* Work request *
Copy exactly the stretch of lines from the one holding "Task: Open the share content tray icon" through the last line of the data below, inclusive. Leave out pictures.
----- Provided data
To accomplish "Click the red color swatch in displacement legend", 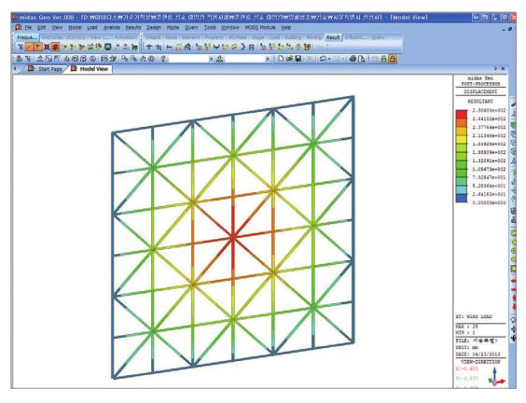I will 462,114.
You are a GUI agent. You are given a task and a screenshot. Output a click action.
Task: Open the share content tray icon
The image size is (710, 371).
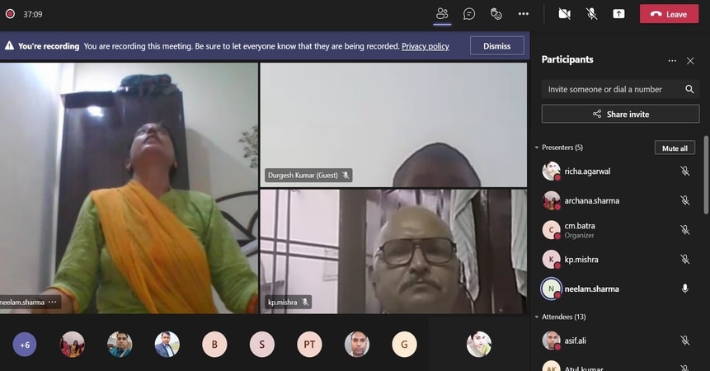pos(618,14)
----------
* Worked solution *
Task: Open the share content tray icon
The image size is (710, 371).
pos(618,14)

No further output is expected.